A partir da democracia começa progressivamente a notar-se uma valorização das redes de afinidade que ganham terreno sobre as redes homogéneas dos grupos sociais, por exemplo as paroquiais. A alteração nas relações, do modo de vida urbano e do impacto da secularização, também teve implicações na erosão das práticas semanais da eucaristia. Em 2008, já mais de metade dos que se diziam católicos praticavam pouco ou nada (EVS, 2010) e dos que praticam, há um aumento do que Charles Taylor (2007) chama de crentes buscadores - peregrino de religiosidade modular, temporário, com mobilidade, adesão pessoal, individualizada e desregulada. Fátima torna-se lugar privilegiado para estes crentes, mas nesta nova dimensão, também prova de destradicionalização. Independentemente da prática eucarística há uma recomposição individual do crer (Teixeira, 2019). A partir da democracia, as recomposições do catolicismo andaram a par com um conjunto de fatores que permitiram o ressurgimento público de minorias religiosas já existentes no país e a emergência de novos grupos religiosos (Vilaça, 2006). Destaque para o crescimento das imigrações.

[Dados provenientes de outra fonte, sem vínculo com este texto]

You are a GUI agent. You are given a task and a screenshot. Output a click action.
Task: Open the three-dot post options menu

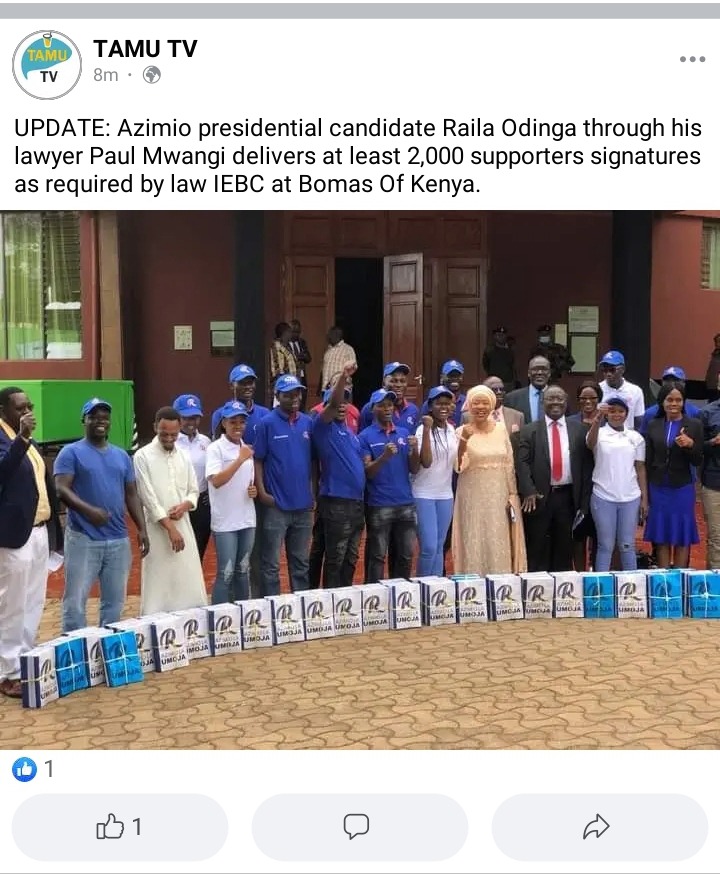point(692,59)
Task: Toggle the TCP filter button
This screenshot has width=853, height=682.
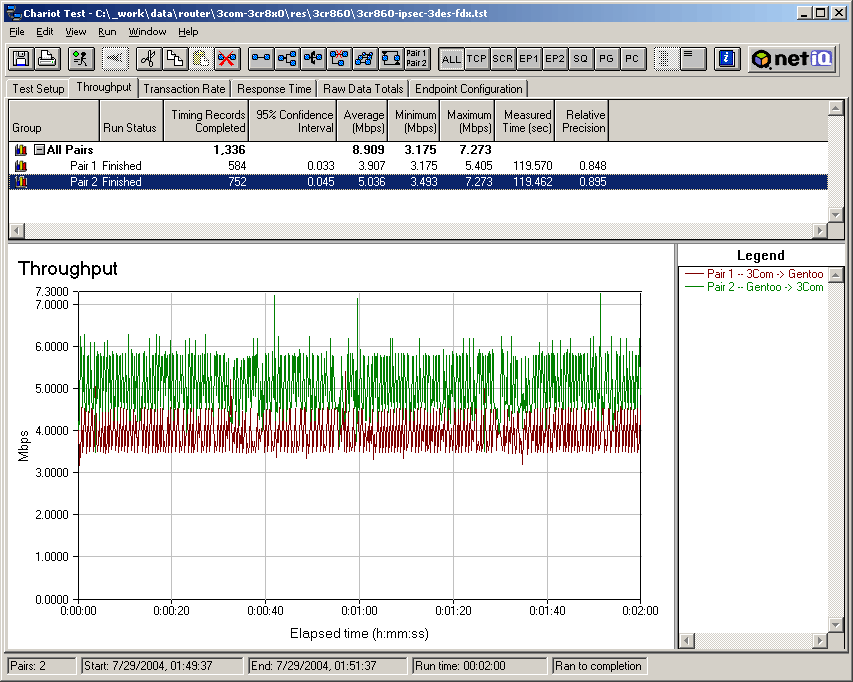Action: pos(477,59)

Na Figura 1 é possível visualizar o crescimento do número de imigrantes com título de residência em Portugal, apresentado, no último ano (2019), o valor mais elevado registado.
Segundo Donizete Rodrigues, “a importância da religião aumenta quando as pessoas aos poucos migram” (Donizete, 2016: 134), mas a diversidade religiosa em Portugal, apesar de continuar a aumentar, apresenta-se muito baixa. As projeções mais recentes apontam para uma manutenção ou ligeira subida das minorias religiosos, um aumento significativo dos sem religião (crentes e não crentes) e diminuição da população católica (Pew research, 2015; ARDA, s.d; Teixeira, 2013). No entanto, segundo os Censos (1990-2011)6 e os dados do European Values Study (2010) esta última tendência parece ainda não se confirmar, demonstrando um crescimento da população que se autorreperesenta como católica, desde a última década do século XX.
De acordo com Teixeira (2019), apesar deste aumento, o aglomerar dos fatores apontados que transformaram o campo religioso nacional levaram a uma perda de articulação de referências identitárias católicas. No ensino de EMRC, esta perda é refletida no constante decréscimo de alunos a frequentar a disciplina, não só no concelho do Porto (Figura 2) e respetivo distrito, mas também em Portugal continental (Figura 3).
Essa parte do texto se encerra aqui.